There is also the good news of the gradual reduction of cases in China, reportedly due to the original coronavirus naturally mutating to less virulent forms which then offers protection to others in the population – the well-known way these ‘pandemics’ die out with time.

That said, while it is obvious that future pandemics and the present epidemic of NCDs (Non-Communicable Diseases) are affecting our country and especially the poor, they could be eliminated by simply following the example of our cavemen ancestors. Of course this will not happen because no country in the world or government or even religion has ever been able to eliminate the evils brought on by tobacco and liquor consumption and is a stark reminder that the world runs on greed – simple, stark greed, which over rides everything else.

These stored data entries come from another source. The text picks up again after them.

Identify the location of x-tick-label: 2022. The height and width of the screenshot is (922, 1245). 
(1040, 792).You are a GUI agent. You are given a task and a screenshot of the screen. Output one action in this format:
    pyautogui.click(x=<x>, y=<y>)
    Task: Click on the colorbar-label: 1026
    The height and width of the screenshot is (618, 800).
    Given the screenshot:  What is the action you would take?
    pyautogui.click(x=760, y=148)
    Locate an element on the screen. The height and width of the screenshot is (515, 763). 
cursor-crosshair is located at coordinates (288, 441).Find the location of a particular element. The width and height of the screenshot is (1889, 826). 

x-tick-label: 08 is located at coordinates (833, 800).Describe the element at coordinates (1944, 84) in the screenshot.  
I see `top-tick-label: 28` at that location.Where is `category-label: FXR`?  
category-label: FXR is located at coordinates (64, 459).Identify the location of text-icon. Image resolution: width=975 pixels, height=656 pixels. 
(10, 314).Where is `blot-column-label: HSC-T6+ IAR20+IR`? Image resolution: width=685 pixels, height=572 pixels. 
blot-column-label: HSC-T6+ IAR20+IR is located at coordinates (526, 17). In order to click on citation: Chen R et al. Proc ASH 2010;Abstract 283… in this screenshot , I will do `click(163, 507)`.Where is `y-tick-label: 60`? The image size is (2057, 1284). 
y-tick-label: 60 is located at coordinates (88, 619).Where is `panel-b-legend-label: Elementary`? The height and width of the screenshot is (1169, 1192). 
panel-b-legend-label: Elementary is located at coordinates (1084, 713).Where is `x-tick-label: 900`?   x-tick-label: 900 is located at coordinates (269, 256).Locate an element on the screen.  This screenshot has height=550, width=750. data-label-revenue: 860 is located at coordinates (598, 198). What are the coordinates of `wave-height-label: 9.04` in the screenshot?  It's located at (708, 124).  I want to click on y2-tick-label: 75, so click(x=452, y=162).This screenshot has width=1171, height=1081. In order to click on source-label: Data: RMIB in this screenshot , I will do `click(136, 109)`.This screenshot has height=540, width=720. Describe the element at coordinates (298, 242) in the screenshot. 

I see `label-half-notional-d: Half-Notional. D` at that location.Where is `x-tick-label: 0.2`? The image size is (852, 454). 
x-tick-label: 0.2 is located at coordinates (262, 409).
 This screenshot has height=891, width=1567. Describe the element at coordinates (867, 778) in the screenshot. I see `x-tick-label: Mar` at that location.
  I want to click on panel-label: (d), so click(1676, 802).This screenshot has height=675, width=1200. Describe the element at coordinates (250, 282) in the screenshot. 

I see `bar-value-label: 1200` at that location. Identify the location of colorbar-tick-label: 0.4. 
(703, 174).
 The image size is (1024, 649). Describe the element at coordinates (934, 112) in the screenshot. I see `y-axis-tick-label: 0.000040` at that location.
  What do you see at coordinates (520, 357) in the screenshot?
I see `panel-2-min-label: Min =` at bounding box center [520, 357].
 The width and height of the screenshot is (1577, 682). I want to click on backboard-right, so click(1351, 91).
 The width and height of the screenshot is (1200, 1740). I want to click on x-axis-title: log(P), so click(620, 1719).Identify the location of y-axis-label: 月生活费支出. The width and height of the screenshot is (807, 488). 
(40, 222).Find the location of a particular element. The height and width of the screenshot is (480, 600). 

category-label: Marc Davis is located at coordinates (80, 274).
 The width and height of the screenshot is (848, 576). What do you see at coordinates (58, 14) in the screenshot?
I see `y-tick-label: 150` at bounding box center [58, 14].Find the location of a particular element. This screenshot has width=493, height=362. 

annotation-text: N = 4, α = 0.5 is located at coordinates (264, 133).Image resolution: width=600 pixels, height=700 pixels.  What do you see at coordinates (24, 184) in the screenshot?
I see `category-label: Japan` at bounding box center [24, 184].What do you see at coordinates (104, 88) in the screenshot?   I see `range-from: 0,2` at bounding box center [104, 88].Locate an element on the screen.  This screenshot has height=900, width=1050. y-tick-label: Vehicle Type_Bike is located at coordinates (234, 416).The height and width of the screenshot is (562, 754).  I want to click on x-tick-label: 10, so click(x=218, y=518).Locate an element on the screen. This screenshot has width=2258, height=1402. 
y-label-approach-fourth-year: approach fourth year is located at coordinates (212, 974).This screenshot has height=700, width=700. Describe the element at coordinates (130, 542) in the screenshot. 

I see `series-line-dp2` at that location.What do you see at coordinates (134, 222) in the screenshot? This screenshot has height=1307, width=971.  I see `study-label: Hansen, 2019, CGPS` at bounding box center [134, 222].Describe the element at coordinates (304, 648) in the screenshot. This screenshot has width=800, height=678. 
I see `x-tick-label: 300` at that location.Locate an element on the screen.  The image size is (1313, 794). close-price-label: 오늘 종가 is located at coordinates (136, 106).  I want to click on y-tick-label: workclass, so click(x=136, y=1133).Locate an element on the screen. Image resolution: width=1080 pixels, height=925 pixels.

(Ranjit Seneviratne is a marine engineer by profession. He also served as a Project Operations Officer, FAO, Rome and one of his projects dubbed ‘Blue Revolution’ by the locals, resulted in the Government of Bangladesh winning the first Souma Award, given by FAO to a government that best developed an FAO Project. His FAO Project in Eritrea was shortlisted for the second Souma Award and two of his Project Managers won B.R. Sen Awards for Excellence. He was also involved in pioneering the introduction of organic farming in Sri Lanka with Ranjith de Silva of Gami Seva Sevana. He is currently a soil healing consultant who maintains his Colombo home garden as a laboratory to develop various techniques of biodiversity conservation that includes agro-forestry and community gardens, rain-water harvesting, zero food waste by direct conversion to soil nutrients (worm food) and so on. At 84 he is totally disease free and practices all what he has written in this article. He cured his wife of diabetes 10 years ago, by adopting the ideas mentioned above. He has spent over 20 years researching on healthy lifestyles and uses his research to help himself and others. He eats only raw, organic food, mostly those grown by himself in what he calls his forest garden space in Colombo 3.)